### Your instructions:
Read through the data and report every line in which the word "computer" occurs.

--- Excerpted data ---

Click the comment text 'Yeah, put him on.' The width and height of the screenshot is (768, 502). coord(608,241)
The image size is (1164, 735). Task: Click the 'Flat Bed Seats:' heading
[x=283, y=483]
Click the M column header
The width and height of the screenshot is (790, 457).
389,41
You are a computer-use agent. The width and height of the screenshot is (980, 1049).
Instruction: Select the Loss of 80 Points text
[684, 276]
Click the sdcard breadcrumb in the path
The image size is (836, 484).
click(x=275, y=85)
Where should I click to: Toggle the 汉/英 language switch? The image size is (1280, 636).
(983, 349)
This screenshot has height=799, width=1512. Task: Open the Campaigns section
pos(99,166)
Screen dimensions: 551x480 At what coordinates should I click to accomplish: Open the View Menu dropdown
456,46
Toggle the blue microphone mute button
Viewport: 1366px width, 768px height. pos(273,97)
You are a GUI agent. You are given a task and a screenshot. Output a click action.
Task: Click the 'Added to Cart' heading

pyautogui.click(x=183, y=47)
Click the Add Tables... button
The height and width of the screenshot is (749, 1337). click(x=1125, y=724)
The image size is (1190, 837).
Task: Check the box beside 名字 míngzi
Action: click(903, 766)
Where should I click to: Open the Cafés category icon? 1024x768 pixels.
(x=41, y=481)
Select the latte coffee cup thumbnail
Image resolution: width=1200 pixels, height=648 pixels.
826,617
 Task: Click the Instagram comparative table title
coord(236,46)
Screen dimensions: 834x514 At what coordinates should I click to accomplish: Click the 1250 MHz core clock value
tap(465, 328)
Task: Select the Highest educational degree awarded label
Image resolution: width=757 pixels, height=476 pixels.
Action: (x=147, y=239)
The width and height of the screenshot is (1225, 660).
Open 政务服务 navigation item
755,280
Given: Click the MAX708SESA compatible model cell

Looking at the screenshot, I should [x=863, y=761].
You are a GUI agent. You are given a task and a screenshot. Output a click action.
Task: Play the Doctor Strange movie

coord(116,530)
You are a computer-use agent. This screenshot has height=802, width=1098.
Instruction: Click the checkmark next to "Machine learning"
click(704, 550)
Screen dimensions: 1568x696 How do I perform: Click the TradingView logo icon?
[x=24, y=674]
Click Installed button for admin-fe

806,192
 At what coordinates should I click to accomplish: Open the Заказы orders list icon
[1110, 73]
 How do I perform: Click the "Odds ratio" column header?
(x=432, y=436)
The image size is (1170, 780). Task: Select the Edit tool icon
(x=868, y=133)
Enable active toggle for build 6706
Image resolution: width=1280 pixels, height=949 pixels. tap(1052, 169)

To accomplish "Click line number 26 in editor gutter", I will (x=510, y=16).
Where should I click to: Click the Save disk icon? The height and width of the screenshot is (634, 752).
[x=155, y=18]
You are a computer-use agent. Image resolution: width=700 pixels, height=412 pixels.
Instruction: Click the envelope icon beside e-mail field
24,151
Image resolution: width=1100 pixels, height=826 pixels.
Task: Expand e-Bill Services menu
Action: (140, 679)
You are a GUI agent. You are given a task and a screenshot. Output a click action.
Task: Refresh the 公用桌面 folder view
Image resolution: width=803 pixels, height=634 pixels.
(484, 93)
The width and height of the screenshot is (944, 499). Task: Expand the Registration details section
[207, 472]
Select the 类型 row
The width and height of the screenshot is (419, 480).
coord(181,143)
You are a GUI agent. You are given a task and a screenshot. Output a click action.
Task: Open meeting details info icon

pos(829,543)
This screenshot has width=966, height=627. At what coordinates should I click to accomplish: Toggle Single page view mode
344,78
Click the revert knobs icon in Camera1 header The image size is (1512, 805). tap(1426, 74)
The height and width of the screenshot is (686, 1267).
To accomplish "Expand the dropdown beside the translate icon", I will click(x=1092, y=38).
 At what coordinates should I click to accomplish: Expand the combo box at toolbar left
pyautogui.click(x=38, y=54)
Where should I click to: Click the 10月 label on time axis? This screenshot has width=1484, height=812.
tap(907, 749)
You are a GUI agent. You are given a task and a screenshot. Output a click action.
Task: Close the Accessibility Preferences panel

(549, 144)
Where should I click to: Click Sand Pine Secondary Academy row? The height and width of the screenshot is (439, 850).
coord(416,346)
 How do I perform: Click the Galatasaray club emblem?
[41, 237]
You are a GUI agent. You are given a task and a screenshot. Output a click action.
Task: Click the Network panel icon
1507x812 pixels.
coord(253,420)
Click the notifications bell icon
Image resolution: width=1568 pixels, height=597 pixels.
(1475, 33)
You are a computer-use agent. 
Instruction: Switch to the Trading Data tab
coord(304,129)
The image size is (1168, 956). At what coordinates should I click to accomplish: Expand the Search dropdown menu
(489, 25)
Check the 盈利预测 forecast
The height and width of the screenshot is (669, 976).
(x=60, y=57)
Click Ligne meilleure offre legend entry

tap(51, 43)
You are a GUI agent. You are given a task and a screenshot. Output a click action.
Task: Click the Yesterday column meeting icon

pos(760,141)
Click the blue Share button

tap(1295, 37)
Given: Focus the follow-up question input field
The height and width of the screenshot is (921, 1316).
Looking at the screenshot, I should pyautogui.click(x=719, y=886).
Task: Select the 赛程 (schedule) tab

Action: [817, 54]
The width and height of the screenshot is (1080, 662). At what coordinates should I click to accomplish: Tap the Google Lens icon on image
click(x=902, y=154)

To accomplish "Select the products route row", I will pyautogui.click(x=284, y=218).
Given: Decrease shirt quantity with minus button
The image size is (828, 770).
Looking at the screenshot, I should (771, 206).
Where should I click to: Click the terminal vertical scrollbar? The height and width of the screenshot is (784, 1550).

---

### Exercise output:
You are a computer-use agent. The width and height of the screenshot is (980, 1049).
You are a computer-use agent. This screenshot has height=802, width=1098.
You are a computer-use agent. Image resolution: width=700 pixels, height=412 pixels.
You are a computer-use agent. 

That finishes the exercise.